23è FIFO Fiction Night

Mini Fictions Couleur Documentaire ?

 

Le FiFO 2026, ne rompt pas la tradition des surprises décapantes pour sa 23ème Session à Tahiti. Un festival en emboîte un autre... Et le "Mini Film Festival du FIFO", créé en 2024, y convie les amateurs de moins de 26 ans, les projets scolaires, les classes entre mars & janvier... à déposer un film abouti de moins de 5 min...& de tenter un prix !

Dans la catégorie MiniFilmFestivalFifo, 2 spécimens primés en 2025 entrent dans l’actuelle 16ème Nuit de la Fiction...

 

La continuité Jeunes au  23èFIFO 

FIFO, FIFE & CEMÉA concourent en faveur de la jeunesse : de la scolarité à l’entrée dans le monde de l’audio-visuel documentaire & son ouverture sur le monde  !!!! Une démarche à suivre entre tant d’autres ...

Sur les 12 short films de fiction... les 10 restant varient de 7 à 16 minutes... Ce qui ne signifie rien en soi : car les minutes supplémentaires étirent parfois le scénario, sans véritable nécessité ...

Première nocturne  FIFO prolifique ...

 La catégorie MiniFilmFestivalFifo, réussit son tour de force & promeut, dans le cas présent, nouvelle génération de jeunes cinéastes de fiction qui tâtent du film sans dialogue. Le cru  des primés 2025 semble explorer de nouvelles pistes.
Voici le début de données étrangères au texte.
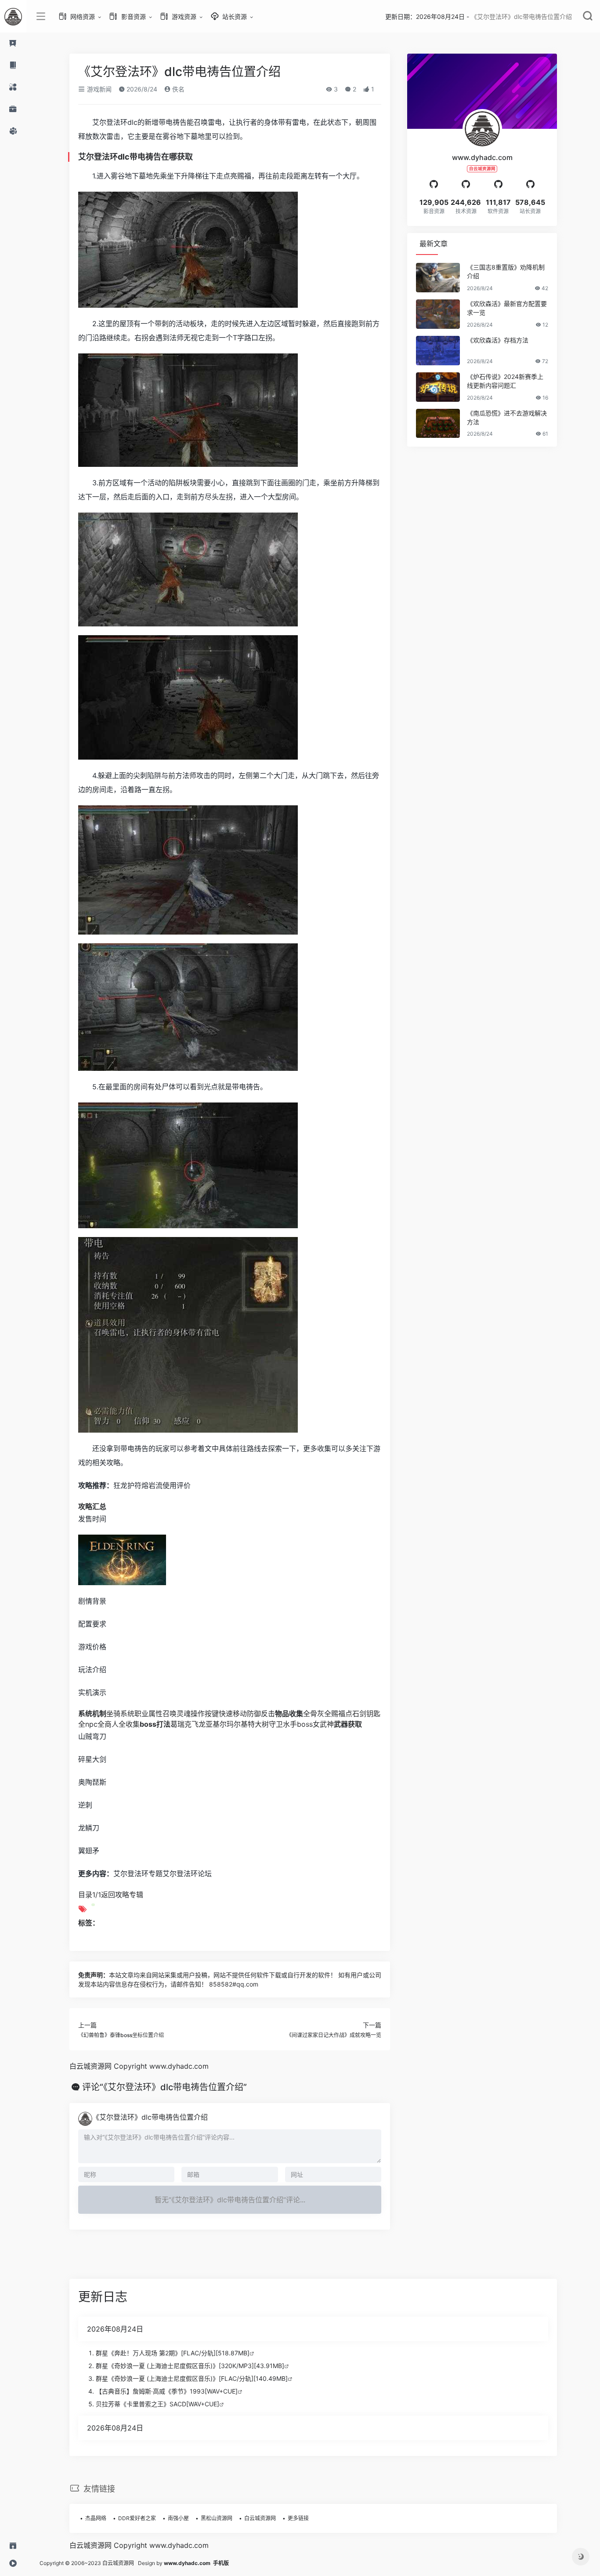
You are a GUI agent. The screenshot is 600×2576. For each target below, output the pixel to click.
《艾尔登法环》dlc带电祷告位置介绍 (150, 2117)
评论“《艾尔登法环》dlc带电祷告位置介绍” (164, 2087)
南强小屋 (178, 2518)
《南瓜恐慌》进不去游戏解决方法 (507, 417)
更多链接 (298, 2518)
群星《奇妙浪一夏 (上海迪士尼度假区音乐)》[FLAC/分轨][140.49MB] (192, 2378)
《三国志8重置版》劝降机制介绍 (506, 271)
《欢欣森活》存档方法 (497, 340)
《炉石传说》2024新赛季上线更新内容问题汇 (505, 381)
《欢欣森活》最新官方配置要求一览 (507, 308)
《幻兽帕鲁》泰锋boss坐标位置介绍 (121, 2035)
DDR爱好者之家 (137, 2518)
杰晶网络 (95, 2518)
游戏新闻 (98, 89)
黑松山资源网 (216, 2518)
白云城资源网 (260, 2518)
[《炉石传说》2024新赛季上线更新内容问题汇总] (438, 387)
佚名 (177, 89)
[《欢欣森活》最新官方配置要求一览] (438, 314)
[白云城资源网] (13, 16)
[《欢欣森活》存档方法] (438, 350)
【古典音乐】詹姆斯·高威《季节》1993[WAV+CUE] (167, 2391)
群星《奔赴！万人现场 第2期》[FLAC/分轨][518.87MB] (172, 2353)
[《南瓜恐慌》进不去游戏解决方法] (438, 423)
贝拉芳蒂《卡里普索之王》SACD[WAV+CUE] (157, 2404)
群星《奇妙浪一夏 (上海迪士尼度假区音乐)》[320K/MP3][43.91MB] (190, 2365)
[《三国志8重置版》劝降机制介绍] (438, 277)
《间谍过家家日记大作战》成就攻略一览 (333, 2035)
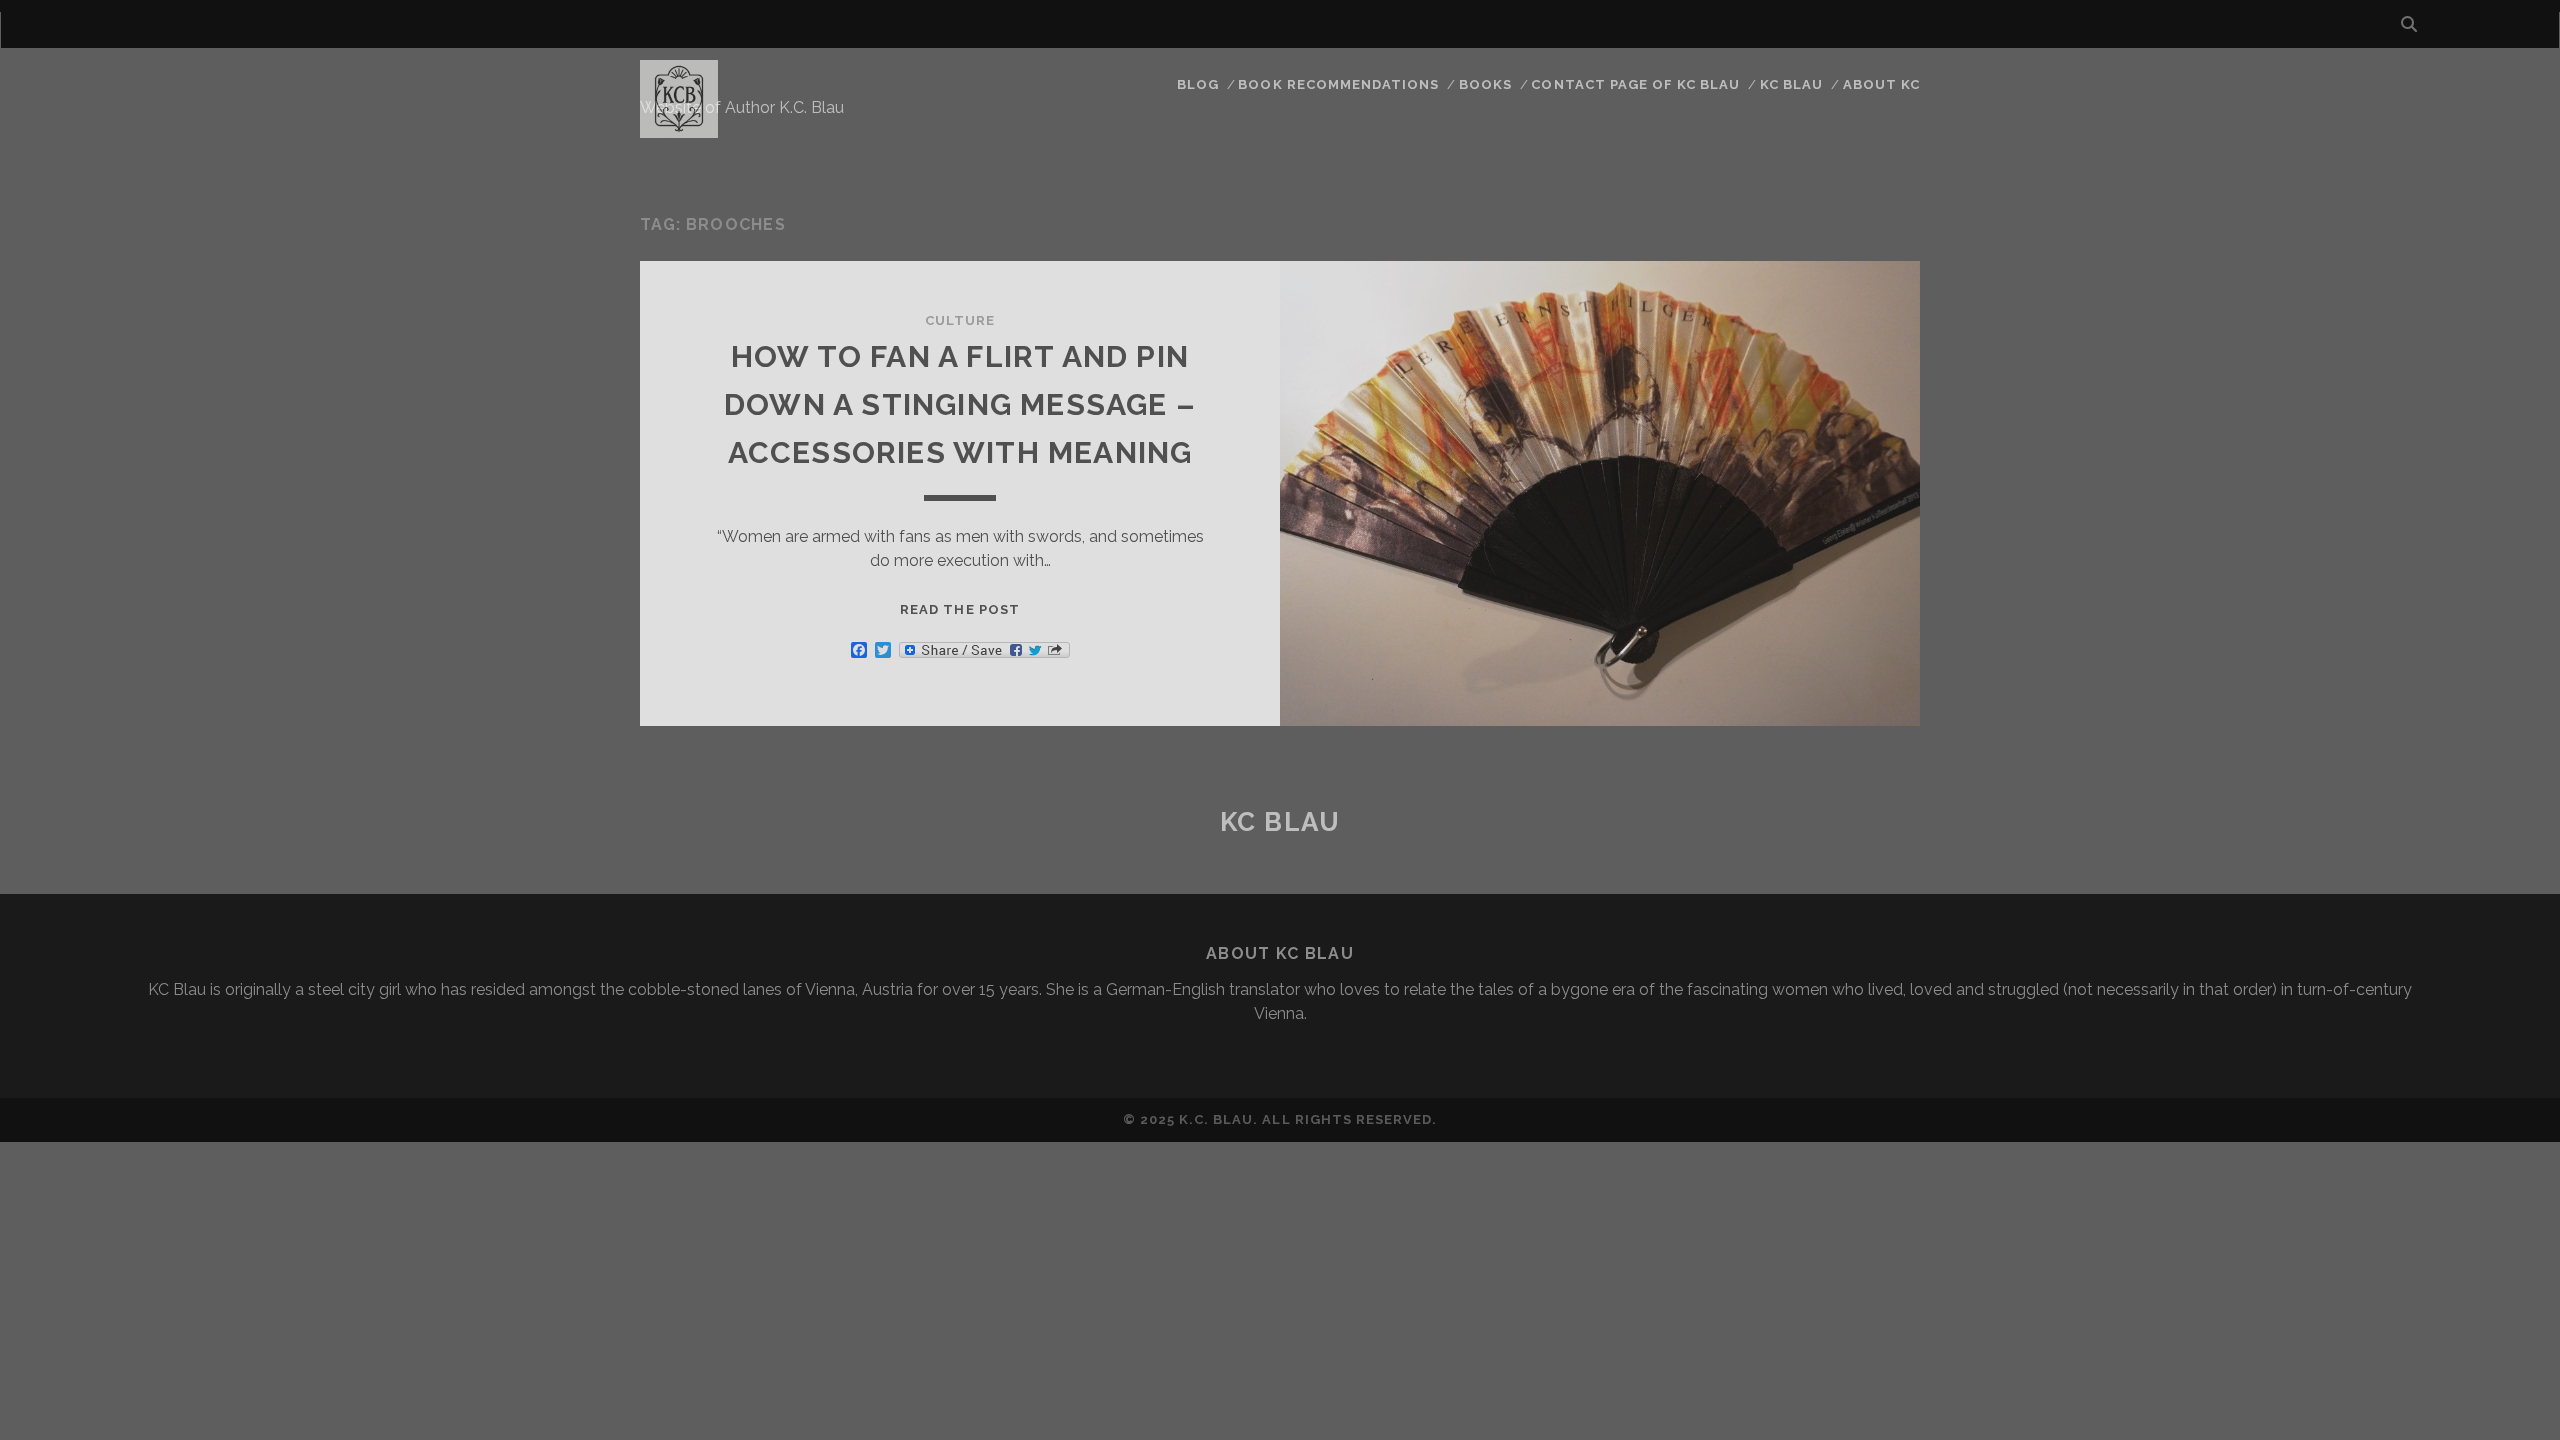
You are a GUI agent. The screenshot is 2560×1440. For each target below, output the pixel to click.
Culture (960, 320)
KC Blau (1791, 84)
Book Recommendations (1338, 84)
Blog (1198, 84)
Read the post (960, 609)
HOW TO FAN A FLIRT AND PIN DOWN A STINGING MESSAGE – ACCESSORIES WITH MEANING (960, 404)
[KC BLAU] (679, 129)
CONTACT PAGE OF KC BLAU (1635, 84)
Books (1485, 84)
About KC (1881, 84)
Jouer le son sans dialogue. Le comble pour un pays de tradition orale, avant tout ! D’ici, en Polynésie à ailleurs en Océanie, le relais est passé ...

Et d’abord, au centre de notre humaine complexion : Deux façons de se familiariser avec les arcanes de notre cerveau & les hémisphères (cérébraux) de l’imaginaire : celui qui vous absorbe au delà de l’imaginable !!!  FA'AHEIMOE –EN PLEIN SONGE– de Percy Neagle & Alice Guillaume, explore, de façon inattendue l’univers fantasmé du livre : celui qui s’échappe des pages silencieuses et vous envoûte votre espace nocturne. Le plaisir  de la métamorphose du trait. Entre image & fantasmagorie, un clin d’oeil sur la puissance de la lecture...  

Citrouille inoffensive ou maléfice funèbre ? (THE PUMPKIN)

Matteo Damesin récidive la partition 3 fois plus longue de DIALOGUE diffusé en 2024, mais a contrario. Son mini film (de 2023) établissait l’échange sans parole, entre une symphonie inachevée et un jeune compositeur qui se cherche... Avec THE PUMPKIN - LA CITROUILLE,   un soupçon d’inquiétude se mue en peur panique... inexplicable, inexpliquée sinon par le contexte... L’arroseur arrosé se fait dévorer par l’épouvante qu’il voulait susciter...  Le tout, appuyé par des compositions musicales originales de qualité...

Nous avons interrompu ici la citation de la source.